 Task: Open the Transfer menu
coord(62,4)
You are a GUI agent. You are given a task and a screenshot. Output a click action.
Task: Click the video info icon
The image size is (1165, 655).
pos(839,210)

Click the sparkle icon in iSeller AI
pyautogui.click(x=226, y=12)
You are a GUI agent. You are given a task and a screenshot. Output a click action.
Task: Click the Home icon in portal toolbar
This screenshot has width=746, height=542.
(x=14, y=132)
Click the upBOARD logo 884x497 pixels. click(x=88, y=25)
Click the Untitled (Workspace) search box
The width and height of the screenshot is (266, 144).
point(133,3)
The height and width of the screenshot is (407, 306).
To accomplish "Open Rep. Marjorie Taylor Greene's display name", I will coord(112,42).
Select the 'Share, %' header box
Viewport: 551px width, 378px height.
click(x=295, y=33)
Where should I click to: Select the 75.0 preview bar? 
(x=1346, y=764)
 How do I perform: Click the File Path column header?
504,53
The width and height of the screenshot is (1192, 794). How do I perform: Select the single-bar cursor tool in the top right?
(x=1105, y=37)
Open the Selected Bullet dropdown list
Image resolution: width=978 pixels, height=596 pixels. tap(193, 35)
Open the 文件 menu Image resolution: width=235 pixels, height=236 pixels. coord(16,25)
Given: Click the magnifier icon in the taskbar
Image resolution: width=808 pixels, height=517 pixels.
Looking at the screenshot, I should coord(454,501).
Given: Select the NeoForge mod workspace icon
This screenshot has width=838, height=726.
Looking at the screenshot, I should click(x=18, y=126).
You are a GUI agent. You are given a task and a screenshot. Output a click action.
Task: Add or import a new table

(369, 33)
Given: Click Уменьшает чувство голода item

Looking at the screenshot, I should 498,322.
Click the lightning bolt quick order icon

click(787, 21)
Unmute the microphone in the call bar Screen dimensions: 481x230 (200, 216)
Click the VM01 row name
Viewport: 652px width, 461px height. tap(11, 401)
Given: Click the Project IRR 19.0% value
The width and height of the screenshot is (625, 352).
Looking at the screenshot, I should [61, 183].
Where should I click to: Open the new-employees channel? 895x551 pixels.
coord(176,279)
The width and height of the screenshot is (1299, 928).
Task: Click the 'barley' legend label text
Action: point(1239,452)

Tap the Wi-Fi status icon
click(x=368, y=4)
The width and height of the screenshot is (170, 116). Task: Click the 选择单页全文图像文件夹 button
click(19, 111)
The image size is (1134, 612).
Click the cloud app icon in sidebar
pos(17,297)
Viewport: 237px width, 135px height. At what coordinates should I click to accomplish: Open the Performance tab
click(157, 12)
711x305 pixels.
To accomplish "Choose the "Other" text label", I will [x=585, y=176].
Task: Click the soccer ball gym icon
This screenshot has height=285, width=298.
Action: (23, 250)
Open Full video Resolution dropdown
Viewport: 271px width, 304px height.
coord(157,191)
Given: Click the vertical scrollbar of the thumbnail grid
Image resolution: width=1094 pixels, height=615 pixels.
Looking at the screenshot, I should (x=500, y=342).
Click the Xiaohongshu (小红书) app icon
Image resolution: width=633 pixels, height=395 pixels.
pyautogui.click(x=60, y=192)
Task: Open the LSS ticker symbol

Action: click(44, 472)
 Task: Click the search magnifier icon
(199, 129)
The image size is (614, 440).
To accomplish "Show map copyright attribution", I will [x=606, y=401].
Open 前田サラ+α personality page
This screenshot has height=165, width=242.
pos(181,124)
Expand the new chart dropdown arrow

■ ■ ■ ■

Wherever the string "video" occurs in the entries, copy that whole line.

**Output for this task:**
Task: Click the video info icon
Open Full video Resolution dropdown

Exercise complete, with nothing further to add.